* begin Document segment *
Power consumption of a SEFF also changes with w. This is due to the fact that increasing the window size is performed by increasing the size or the number of inverters in the delayed clock path. Both methods for altering w result in an *increase* in the power consumption of the SEFF. Power consumption is a monotonically increasing function of window size, as shown in Figure 3 for the master-slave flip-flops. The discontinuities (jumps) in the curve are due to a change in the number of inverters in the delay path. From this figure, one can conclude that the power dissipation of the SEFF may be approximated as a quadratic function of the transparency window width, i.e.,

$$P_{FF,i} = d_2 w_i^2 + d_1 w_i + d_0 \tag{6}$$

where  $d_0$  to  $d_2$  are technology and design specific coefficients.



Figure 3. Power consumption of a SEFF as a function of transparency window

# 3. POWER OPTIMAL PIPELINE DESIGN

The key idea for using SEFF's in a pipeline circuit is that some positive slack may be available in one or more stages of the pipeline. Utilizing SEFF allows passing this slack to more timing critical stages of the pipeline to provide them with more freedom in power optimization through voltage scaling. As an example, consider the three stage pipeline circuit of Figure 4 operating at a supply voltage level of V<sub>DD</sub>. The per-stage maximum logic delays are shown in the figure. Let's assume the setup time, hold time, and the clock-to-q delay of all (hard-edge) FF's are 30ps each. Assuming fixed and uniform time allocation across the three pipeline stages, from equation (1), it is easily seen that the minimum clock period is 560ps. If  $T_{clk}$ =560ps, no slack will be available to the first stage of the pipeline, and consequently, the supply voltage of the pipeline circuit cannot be scaled down in order to reduce the power consumption. However, if FF1 is replaced with a SEFF with a transparency window of 50ps, available slack at the second stage is passed to the first stage, providing the first stage with 50ps of borrowed time. Now since positive slacks are available in all stages of the pipeline, the circuit can be powered with a smaller supply voltage in order to reduce the power consumption (ideally,  $V_{DD}$  may be reduced by approximately 10%, resulting in roughly 19% power saving).



Figure 4. Example of slack passing

## 3.1 Soft-Edge Flip-Flop Modeling

To *optimally* select the transparency window of the SEFF's and choose the minimum supply voltage level, we need to accurately account not only for the effect of the transparency window on the setup/hold times and clock-to-q delay, but also for the power consumption of the SEFF's. In Section 2.2 it was shown that for a SEFF, the setup/hold times and clock-to-q delay can be modeled as linear functions of transparency window size (c.f. equation set (5)). If the supply voltage of the flip-flop can also be adjusted to a new voltage level, v, then coefficients of these linear models will become voltage-dependent parameters, i.e.,

$$\begin{cases} t_{s,i}(w_i, v) = a_1(v)w_i + a_0(v) \\ t_{h,i}(w_i, v) = b_1(v)w_i + b_0(v) \\ t_{cq,i}(w_i, v) = c_1(v)w_i + c_0(v) \end{cases}$$
(7)
* end Document segment *
* begin Given information *
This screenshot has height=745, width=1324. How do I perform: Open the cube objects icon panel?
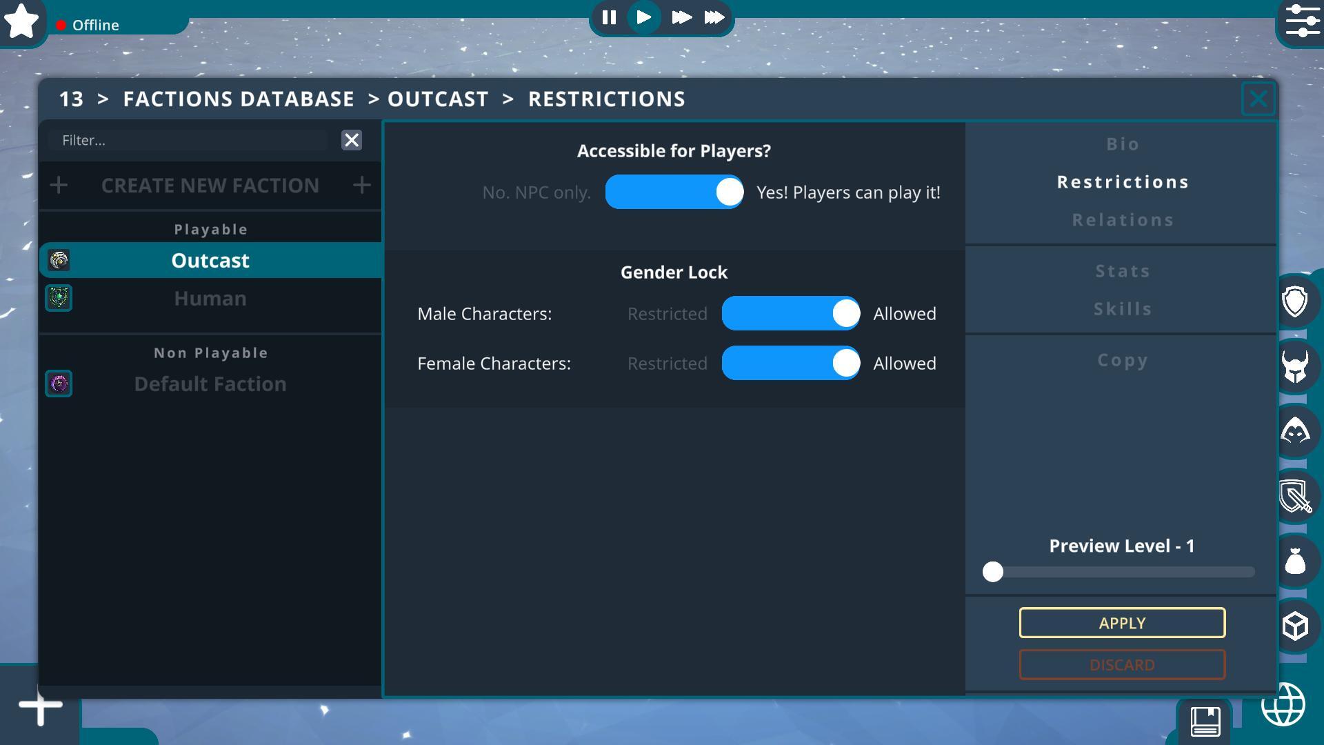click(1295, 626)
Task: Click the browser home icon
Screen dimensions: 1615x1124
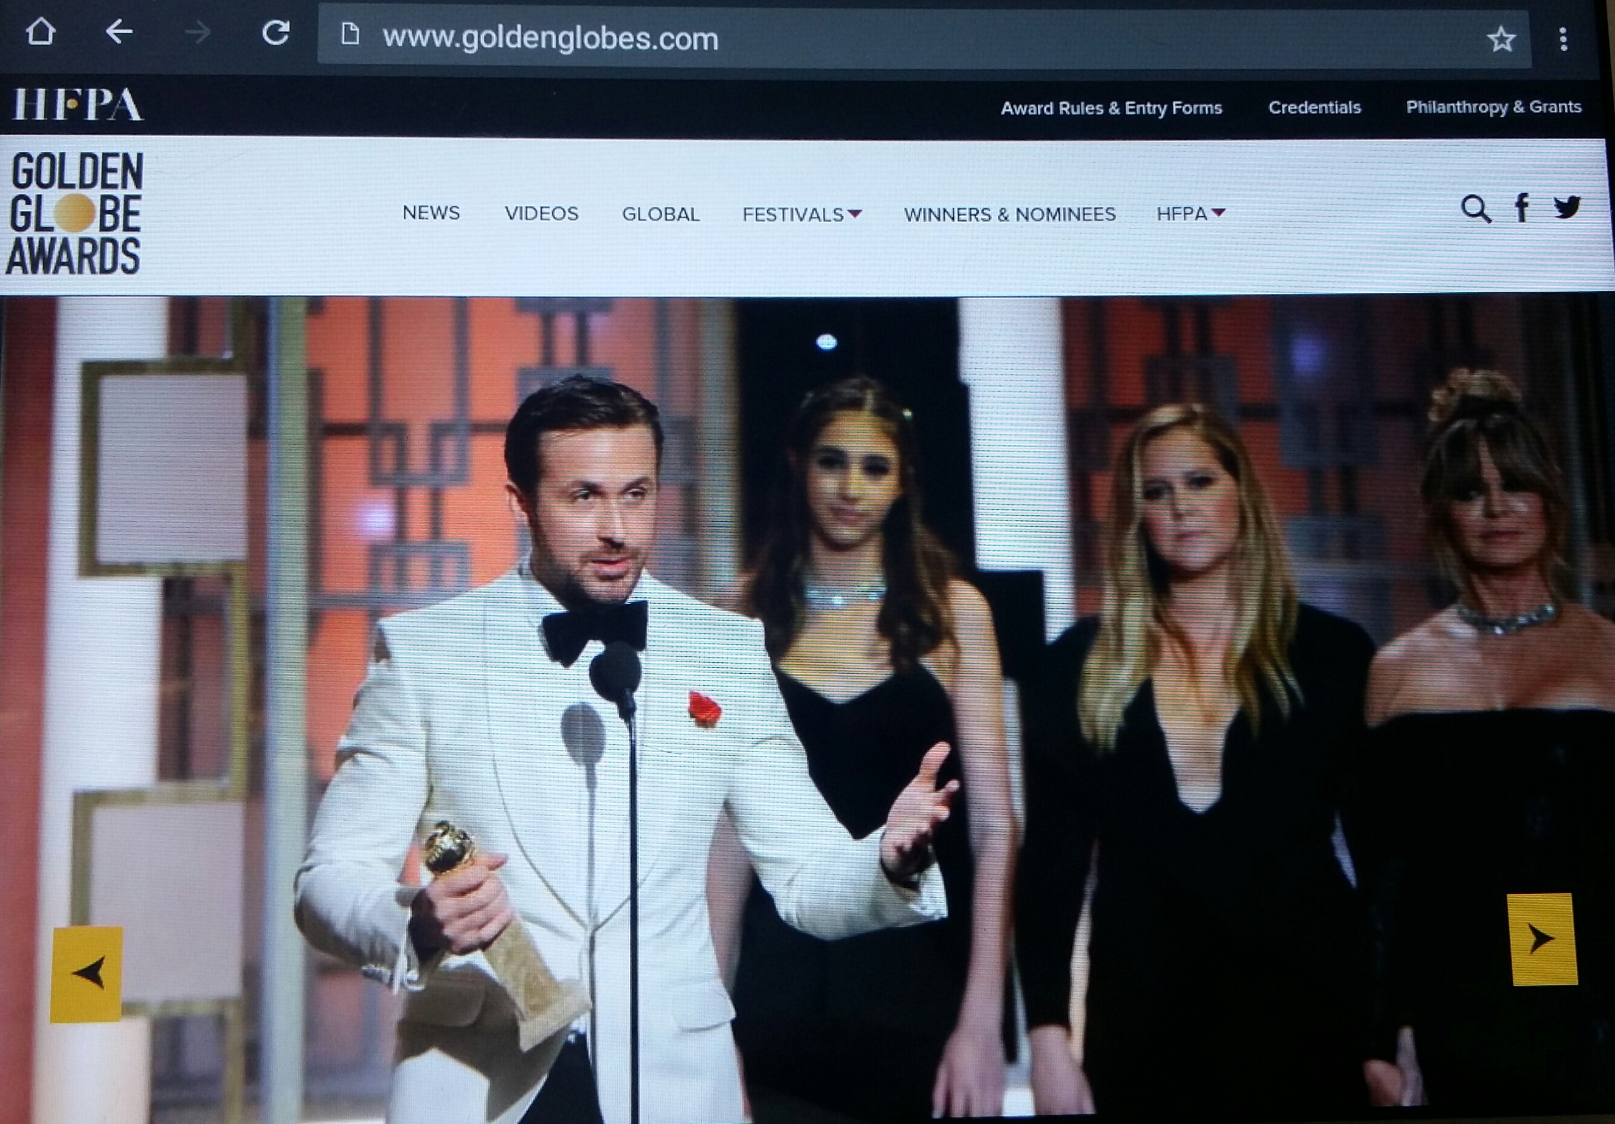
* end Given information *
Using the passage on soft-edge flip-flops, explain in one to three sentences why widening the transparency window of a SEFF raises its power consumption. The lines that come after the flip-flop passage are separate material.

The window is widened by increasing either the size or the number of inverters in the delayed clock path. Both of these ways of changing the window width increase the SEFF's power consumption.